[Data items]

..............................

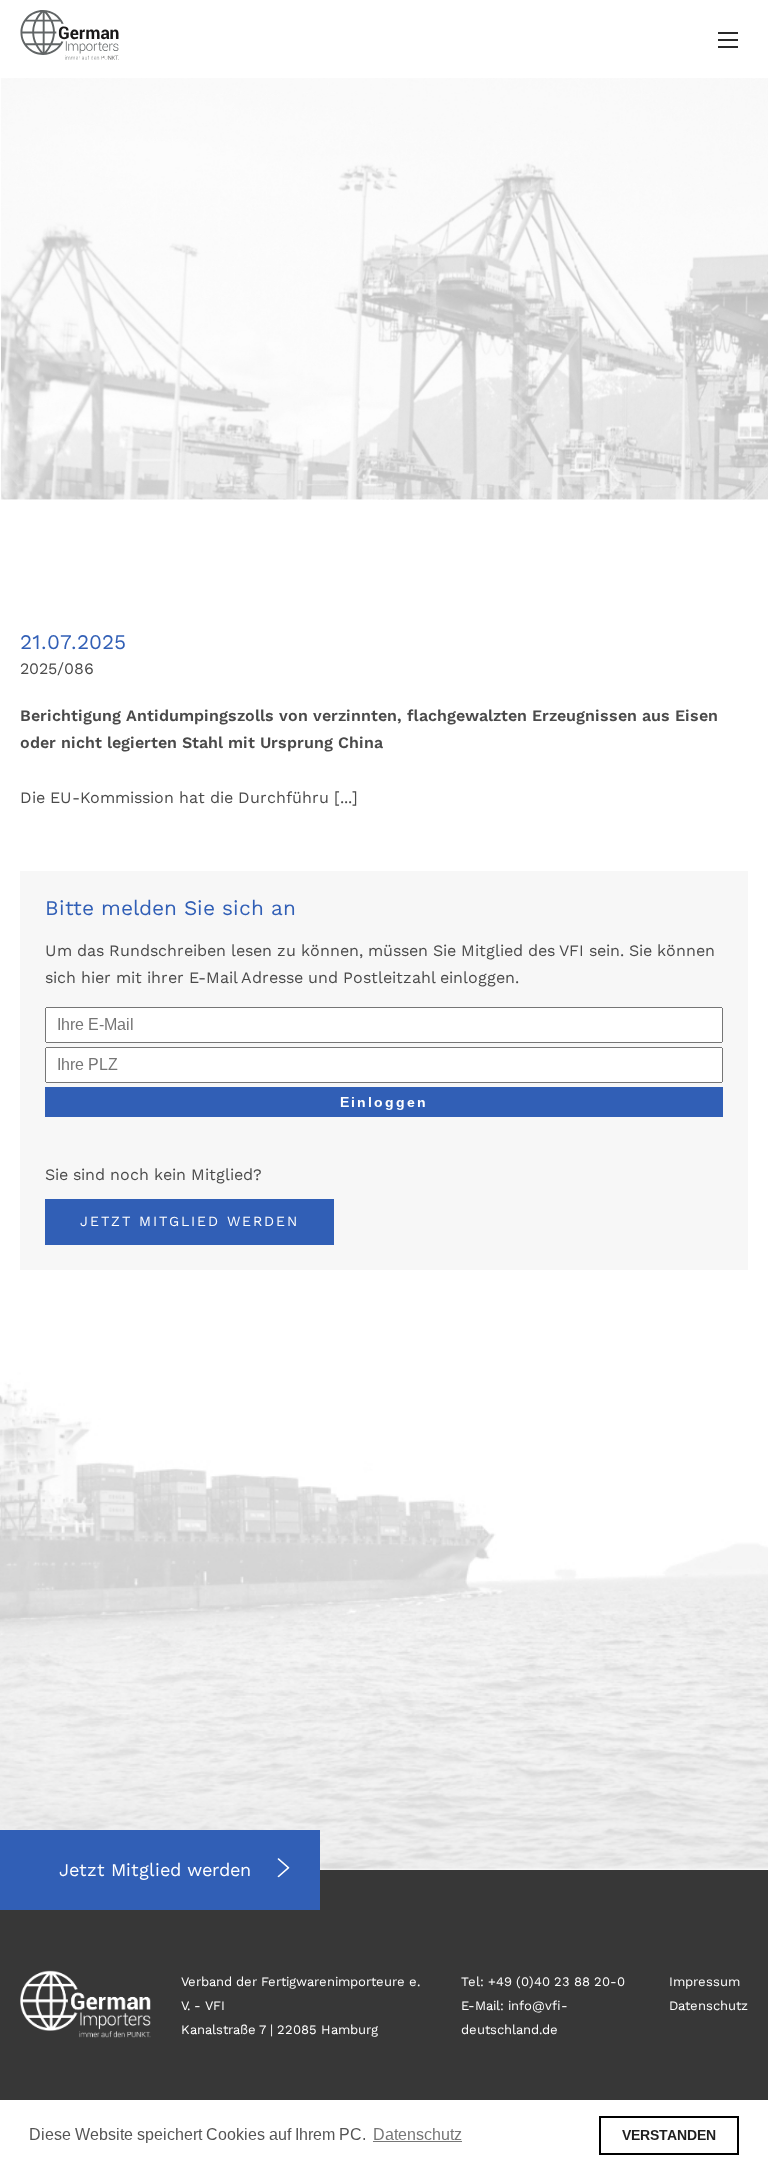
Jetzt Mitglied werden (189, 1221)
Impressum (704, 1981)
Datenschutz (708, 2005)
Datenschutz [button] (417, 2134)
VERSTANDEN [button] (669, 2135)
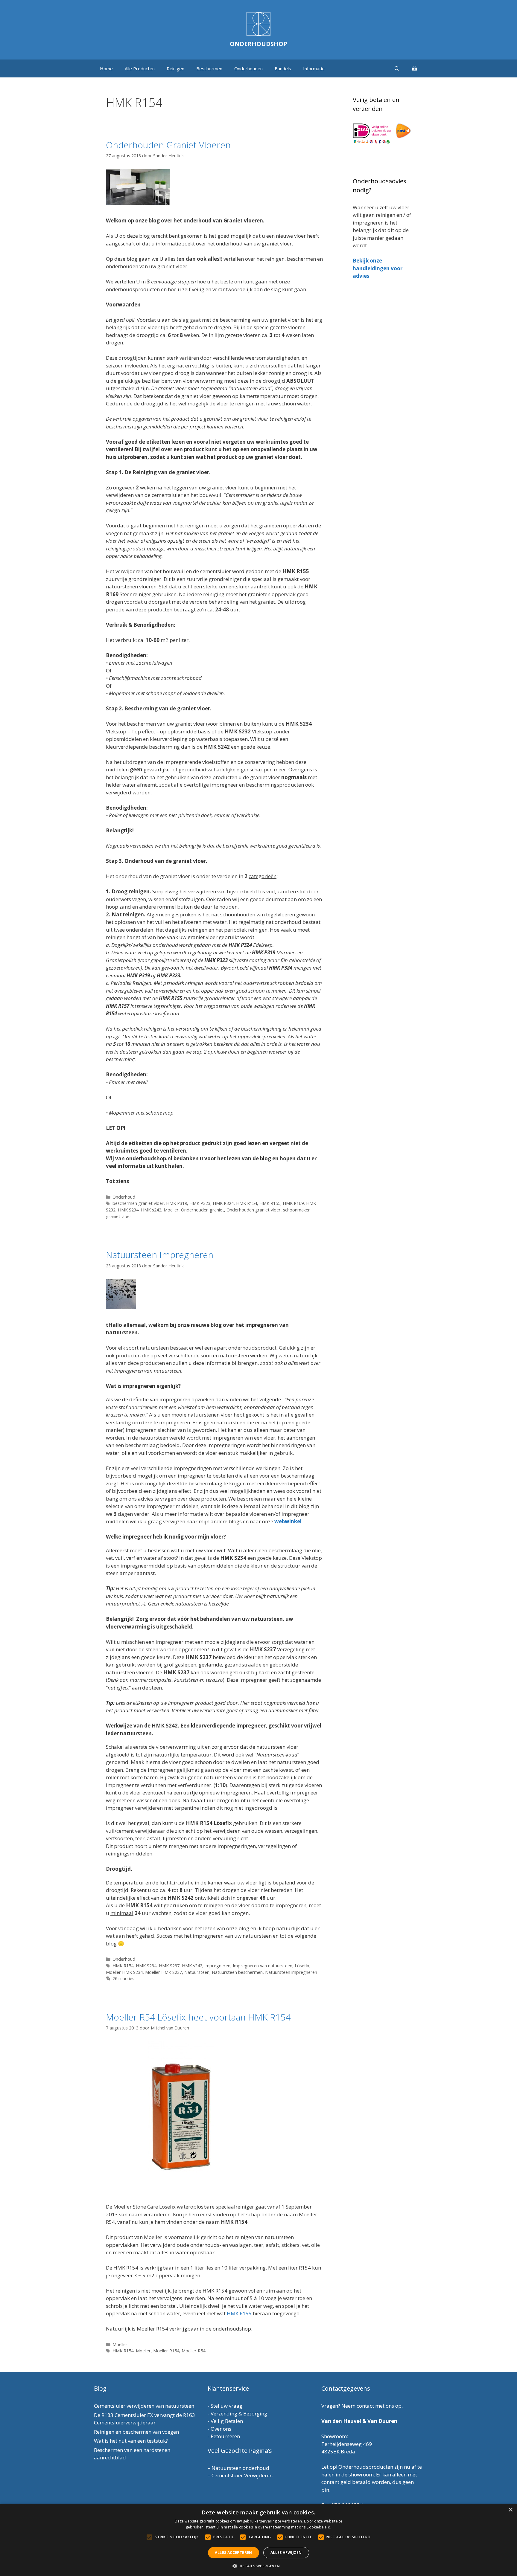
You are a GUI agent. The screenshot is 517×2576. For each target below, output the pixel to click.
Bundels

..............................

# [WORK REQUIRED]
Each line of the data that includes "button" should be copied.

# [THE COMPLETED TASK]
Datenschutz [button] (417, 2134)
VERSTANDEN [button] (669, 2135)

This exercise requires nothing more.